📝 FedOps Clustering Tuning Guide


This guide provides step-by-step instructions on how to implement FedOps Clustering Tuning, a federated learning lifecycle management operations framework.

This use case will work just fine without modifying anything.

Baseline

- Baseline
    - client_main.py
    - client_mananger_main.py
    - server_main.py
    - models.py
    - data_preparation.py
    - requirements.txt (for server)
    - conf
        - config.yaml

Before you start, you have to clone these files in your directory

git clone https://github.com/gachon-CCLab/FedOps.git && mv FedOps/hypo/usecase . && rm -rf FedOps

This guide provides step-by-step instructions on how to implement FedOps clustering + optuna, a federated learning lifecycle management operations framework.

This use case will work just fine without modifying anything.

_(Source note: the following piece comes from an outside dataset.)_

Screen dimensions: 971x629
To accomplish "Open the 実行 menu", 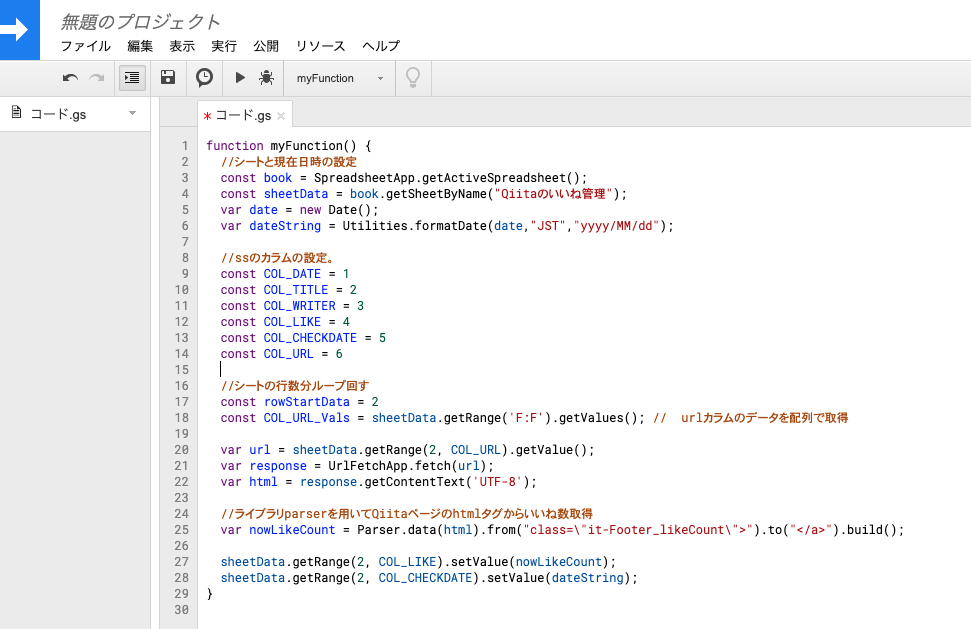I will [224, 46].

  1. Create a task. you have to choose enabled in clustering/hpo(hyperparameter optimization)

image.png

You can see what those that mean

  • warmup_rounds: The number of rounds of warm-up training to run before starting clustering.
  • Recluster_Every: Defines how many rounds should pass before re-running clustering.
  • DBSCAN Epsilon: The distance threshold for DBSCAN (controls how close clients must be to be grouped in the same cluster).
  • DBSCAN Min_Samples: The minimum number of samples for DBSCAN (the minimum number of clients required to form a valid cluster).
  • Optimization Objective: The optimization target for HPO. Can be set to maximize F1 score, maximize accuracy, or minimize loss.
  • LR Search Min(log10): The minimum value of the learning rate search range (on a log_10 scale).
  • LR Search Max(log10): The maximum value of the learning rate search range (on a log_10 scale).
  • Batch Size Search_Min(log2): The minimum value of the batch size search range (on a log_2 scale).
  • Batch Size Search_Max(log2): The maximum value of the batch size search range (on a log_2 scale).
  • Local Epochs Search_Min: The minimum value of the local_epochs search range.
  • Local Epochs Search_Max: The maximum value of the local_epochs search range.
  1. Set memory like this, you have to change memory about 10Gi

    image.png

  2. Create the server as in a standard federated learning setup (this part should be implemented the same way as in a regular FL environment).

    image.png

  3. Modify the File Browser (you can simply use the regular data_preparation.py if you want to work in a Non-IID environment).

    image.png

    a. If you want to experiment in a Non-IID environment, modify data_preparation.py as shown below. Copy and paste the file exactly the same way into your own your local folder.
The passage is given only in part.